Là se situe la force de Walk Away Renée. Loin d’édulcorer ce que la schizophrénie peut entraîner en terme de souffrance, le film n’a rien de naturaliste, multipliant les visions magiques, à la Méliès.
« Les gens qui souffrent d’une maladie mentale, je crois qu’ils sont dans un autre espace, et que cet autre espace existe vraiment. »
- Jonathan Caouette
Dans Tarnation, Jonathan Caouette se filmait en train de vomir d'angoisse, alors qu'il venait d'apprendre l'overdose de sa mère. Dans Walk Away Renée, huit ans plus tard, il laisse la caméra allumée lorsque Renée fait une crise en pleine nuit, mais sans vision infrarouge. Le noir se fait alors source d’imagination de la douleur et de l’effroi qui habitent Renée. Les hurlements perçants traduisent bien mieux l’état de souffrance dans lequel elle est plongée que n’importe quels mots ne le pourraient.
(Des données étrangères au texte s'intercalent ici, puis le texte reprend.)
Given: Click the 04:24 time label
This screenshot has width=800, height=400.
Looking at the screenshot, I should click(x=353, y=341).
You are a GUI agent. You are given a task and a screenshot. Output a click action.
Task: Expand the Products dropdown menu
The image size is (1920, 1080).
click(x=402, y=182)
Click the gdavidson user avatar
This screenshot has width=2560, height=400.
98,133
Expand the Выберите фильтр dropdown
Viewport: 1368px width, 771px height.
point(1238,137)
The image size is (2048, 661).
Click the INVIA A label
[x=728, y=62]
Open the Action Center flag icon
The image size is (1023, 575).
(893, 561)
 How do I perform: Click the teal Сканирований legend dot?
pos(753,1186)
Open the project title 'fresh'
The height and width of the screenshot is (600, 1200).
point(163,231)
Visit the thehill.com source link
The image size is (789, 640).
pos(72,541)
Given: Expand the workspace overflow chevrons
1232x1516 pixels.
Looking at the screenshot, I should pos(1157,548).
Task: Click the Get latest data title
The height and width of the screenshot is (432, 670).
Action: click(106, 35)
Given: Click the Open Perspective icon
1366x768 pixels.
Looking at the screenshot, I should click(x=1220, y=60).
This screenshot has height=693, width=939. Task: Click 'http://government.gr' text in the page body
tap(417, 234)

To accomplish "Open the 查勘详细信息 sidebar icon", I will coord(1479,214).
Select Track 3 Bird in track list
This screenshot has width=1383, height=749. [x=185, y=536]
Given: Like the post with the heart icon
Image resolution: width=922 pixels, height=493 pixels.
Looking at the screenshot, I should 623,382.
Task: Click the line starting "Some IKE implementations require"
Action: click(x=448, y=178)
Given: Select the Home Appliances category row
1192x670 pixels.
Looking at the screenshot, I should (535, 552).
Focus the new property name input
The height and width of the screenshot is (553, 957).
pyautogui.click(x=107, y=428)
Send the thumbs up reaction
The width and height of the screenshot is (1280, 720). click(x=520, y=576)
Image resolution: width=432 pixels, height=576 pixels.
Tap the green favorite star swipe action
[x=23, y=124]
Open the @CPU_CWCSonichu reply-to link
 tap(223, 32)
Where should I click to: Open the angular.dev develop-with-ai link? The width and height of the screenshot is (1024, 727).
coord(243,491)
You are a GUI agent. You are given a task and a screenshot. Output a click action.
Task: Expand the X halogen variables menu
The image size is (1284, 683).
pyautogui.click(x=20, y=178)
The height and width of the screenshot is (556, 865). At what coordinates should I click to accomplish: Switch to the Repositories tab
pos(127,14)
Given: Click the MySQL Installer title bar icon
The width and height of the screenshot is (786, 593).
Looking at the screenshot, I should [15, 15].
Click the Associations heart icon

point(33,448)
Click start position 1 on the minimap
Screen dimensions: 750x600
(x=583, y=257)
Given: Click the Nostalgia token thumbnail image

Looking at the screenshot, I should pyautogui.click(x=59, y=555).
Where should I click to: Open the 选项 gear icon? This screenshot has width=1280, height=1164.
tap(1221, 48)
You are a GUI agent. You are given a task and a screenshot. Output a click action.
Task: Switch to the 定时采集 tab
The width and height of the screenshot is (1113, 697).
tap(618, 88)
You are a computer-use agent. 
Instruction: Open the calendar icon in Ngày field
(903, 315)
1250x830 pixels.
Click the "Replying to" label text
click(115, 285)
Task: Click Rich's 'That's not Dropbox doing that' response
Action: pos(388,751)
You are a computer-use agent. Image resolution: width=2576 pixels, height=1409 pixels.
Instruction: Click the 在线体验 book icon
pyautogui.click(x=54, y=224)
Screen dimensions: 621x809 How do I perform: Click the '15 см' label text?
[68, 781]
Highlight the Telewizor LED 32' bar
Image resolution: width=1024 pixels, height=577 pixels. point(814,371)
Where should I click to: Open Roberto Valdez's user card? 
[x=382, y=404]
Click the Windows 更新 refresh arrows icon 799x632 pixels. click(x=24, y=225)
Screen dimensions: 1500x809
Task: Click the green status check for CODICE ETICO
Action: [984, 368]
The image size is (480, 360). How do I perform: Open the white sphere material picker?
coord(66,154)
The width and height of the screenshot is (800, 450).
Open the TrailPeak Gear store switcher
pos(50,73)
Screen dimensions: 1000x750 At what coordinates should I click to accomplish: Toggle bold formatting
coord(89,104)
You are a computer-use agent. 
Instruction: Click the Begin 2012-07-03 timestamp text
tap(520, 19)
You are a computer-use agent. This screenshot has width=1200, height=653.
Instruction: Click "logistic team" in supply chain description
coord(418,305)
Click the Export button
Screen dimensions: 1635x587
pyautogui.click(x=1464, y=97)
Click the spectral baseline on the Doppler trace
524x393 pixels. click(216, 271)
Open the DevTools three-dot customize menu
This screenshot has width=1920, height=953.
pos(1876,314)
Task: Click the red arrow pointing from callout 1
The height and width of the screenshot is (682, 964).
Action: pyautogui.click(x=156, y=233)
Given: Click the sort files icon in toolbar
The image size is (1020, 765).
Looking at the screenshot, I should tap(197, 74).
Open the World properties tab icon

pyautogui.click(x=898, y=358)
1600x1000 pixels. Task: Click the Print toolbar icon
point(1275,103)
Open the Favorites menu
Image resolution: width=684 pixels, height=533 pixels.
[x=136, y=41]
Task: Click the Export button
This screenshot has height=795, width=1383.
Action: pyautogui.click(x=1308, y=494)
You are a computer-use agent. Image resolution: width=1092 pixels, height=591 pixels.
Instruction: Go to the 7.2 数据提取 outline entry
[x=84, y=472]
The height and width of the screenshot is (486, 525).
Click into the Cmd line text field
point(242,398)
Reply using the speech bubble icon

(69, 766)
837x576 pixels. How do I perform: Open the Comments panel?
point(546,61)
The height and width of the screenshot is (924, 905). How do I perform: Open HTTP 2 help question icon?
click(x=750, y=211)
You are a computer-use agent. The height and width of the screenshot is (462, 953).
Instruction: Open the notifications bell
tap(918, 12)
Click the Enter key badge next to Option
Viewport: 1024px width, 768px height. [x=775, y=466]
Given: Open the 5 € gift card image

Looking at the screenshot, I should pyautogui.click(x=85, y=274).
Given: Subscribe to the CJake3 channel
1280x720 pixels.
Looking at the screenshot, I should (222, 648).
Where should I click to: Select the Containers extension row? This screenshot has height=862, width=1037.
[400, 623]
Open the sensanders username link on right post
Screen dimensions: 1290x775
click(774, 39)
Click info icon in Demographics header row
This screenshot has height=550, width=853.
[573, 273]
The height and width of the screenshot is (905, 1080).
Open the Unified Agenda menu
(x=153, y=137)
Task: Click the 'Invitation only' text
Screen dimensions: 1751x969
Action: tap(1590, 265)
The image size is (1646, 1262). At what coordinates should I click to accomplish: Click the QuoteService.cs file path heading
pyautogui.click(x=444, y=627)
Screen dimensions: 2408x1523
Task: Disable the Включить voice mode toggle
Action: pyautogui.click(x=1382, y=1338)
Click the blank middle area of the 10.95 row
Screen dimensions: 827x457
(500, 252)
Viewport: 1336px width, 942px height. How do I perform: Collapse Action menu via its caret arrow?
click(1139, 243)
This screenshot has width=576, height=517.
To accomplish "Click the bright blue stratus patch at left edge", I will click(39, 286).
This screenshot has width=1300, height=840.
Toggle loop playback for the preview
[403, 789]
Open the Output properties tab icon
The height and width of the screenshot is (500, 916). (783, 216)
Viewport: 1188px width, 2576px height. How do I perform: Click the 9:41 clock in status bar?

« Je pourrais vous montrer ma mère, ce visage de ma mère, mais je ne le ferai pas… Parfois, je voudrais être comme Lars Von Trier ou Terrence Malick et rester caché. Produire des films narratifs et plus aucune interview. Disparaître après avoir tout montré. »
- Jonathan Caouette
La personnalité, le vécu, la façon d’appréhender le monde qui nous entoure… En bref, l’expérience personnelle. C’est donc elle qui permet de réaliser ou d’interpréter avec brio des films sur des sujets aussi sensibles et complexes que la santé mentale. Qu’il s’agisse d’addictions à la drogue, au sexe, de dépression, de bipolarité ou de schizophrénie, chacun des exemples de films cités plus hauts relèvent de l’expérience personnelle des cinéastes et acteurs qui ont participé à leur création, bien qu’il en existe des milliers d’autres qui n’ont pas été abordés. Mais comment être exhaustif sur un sujet aussi vaste et autant lié à la personnalité unique de chacun ?
Malheureusement, si les films qui concernent la santé mentale tirent leur source dans l’expérience personnelle de ceux qui participent à leur réalisation, il arrive également que la réalisation d’un film ait un impact violent et parfois irrémédiable sur la santé mentale de ceux qui participent à leur réalisation. Autrement dit la santé mentale n’est alors plus source d’inspiration mais victime de l’expérience de tournage qui aura donné naissance au film concerné. Cette problématique amène alors à se questionner sur les limites qui encadrent la volonté d’approcher la perfection, tant au niveau du jeu d’acteur qu’au niveau de la réalisation.